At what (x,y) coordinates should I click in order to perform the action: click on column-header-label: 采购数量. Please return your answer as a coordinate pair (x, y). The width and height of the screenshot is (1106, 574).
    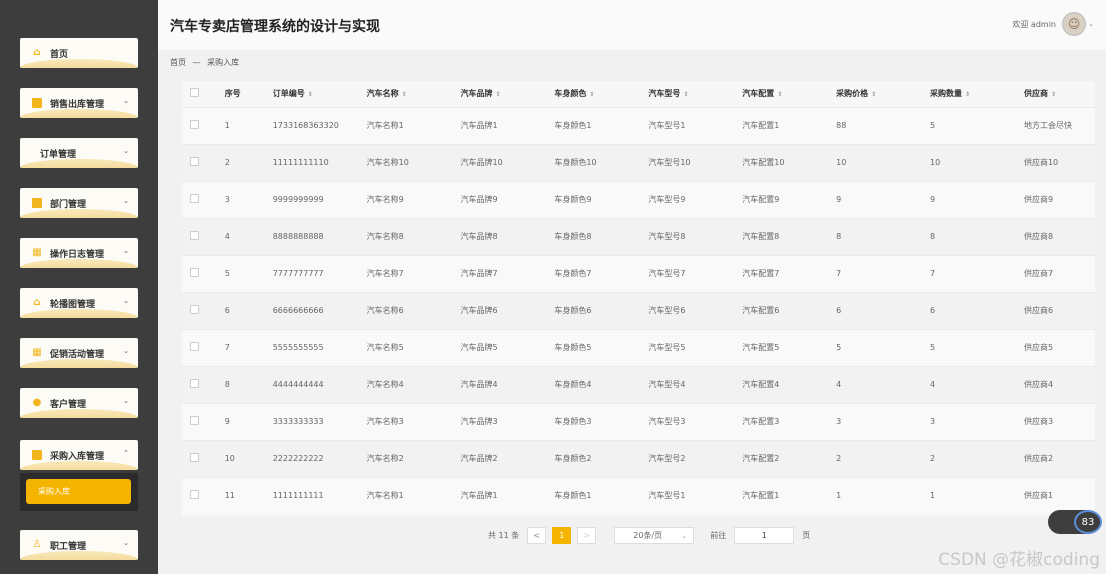
    Looking at the image, I should click on (946, 94).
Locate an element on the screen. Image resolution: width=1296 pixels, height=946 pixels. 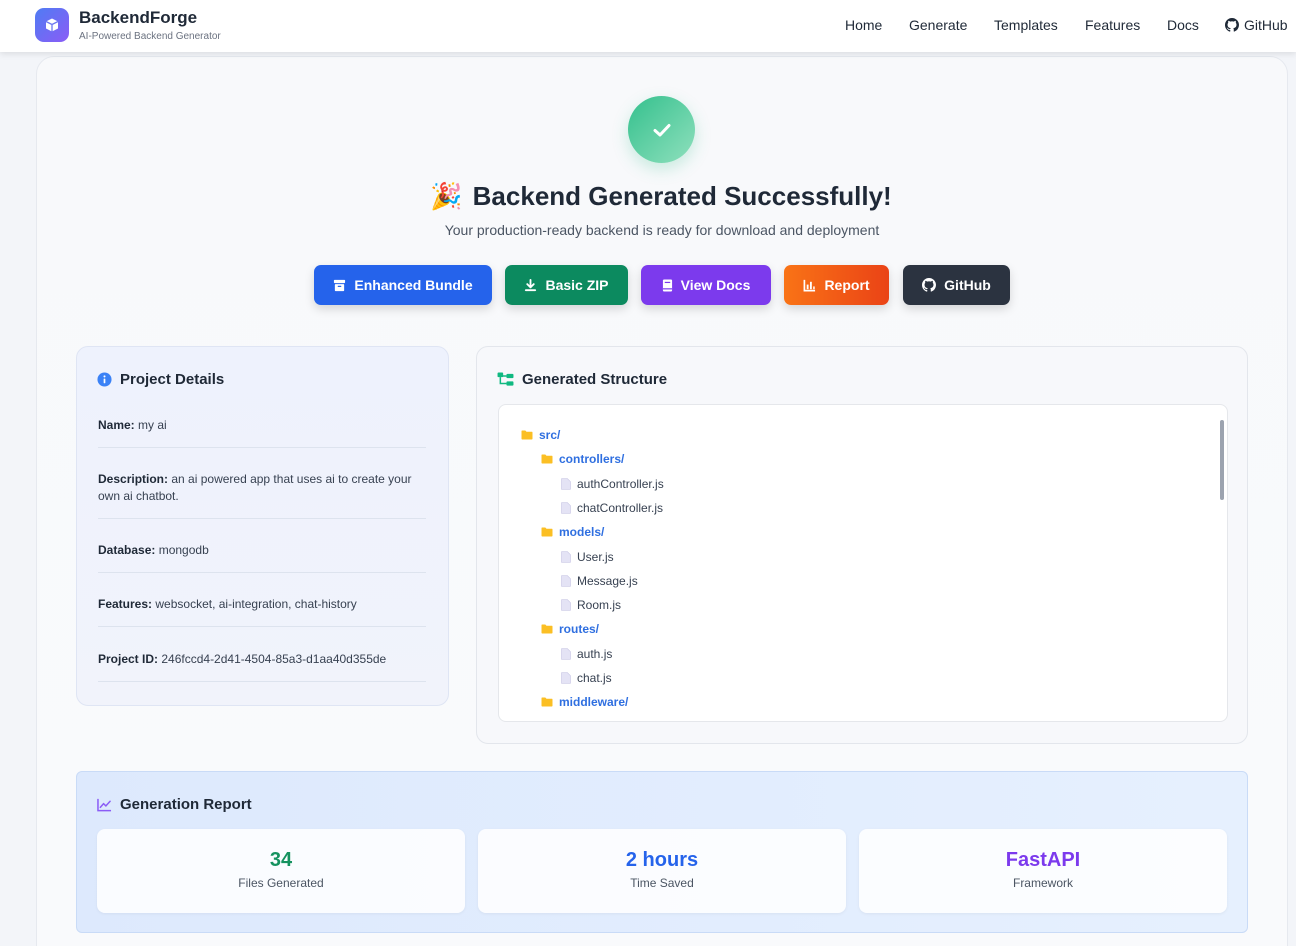
tree-folder: src/ is located at coordinates (540, 435).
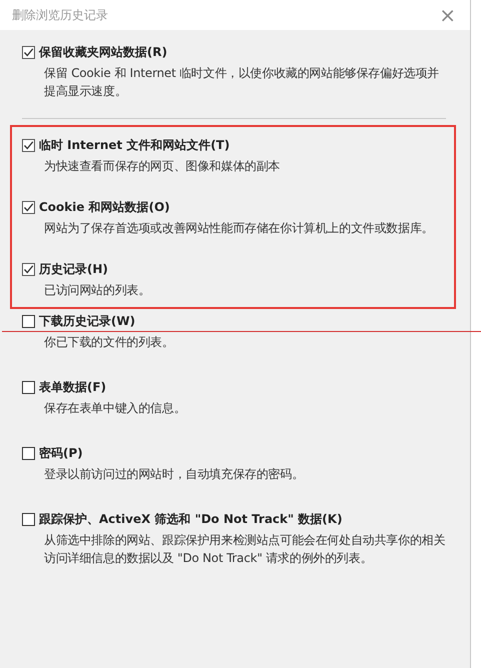 This screenshot has width=481, height=668. Describe the element at coordinates (60, 15) in the screenshot. I see `window-title: 删除浏览历史记录` at that location.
____________
Please copy the data verbatim from its first line through the line containing "Looking at the", both included, and omit any pictures from your copy.

▶ **SOLUTION FOR THIS TASK**
At what (x,y) coordinates should I click in order to perform the action: click on column-header-label: 采购数量. Please return your answer as a coordinate pair (x, y). The width and height of the screenshot is (1106, 574).
    Looking at the image, I should click on (946, 94).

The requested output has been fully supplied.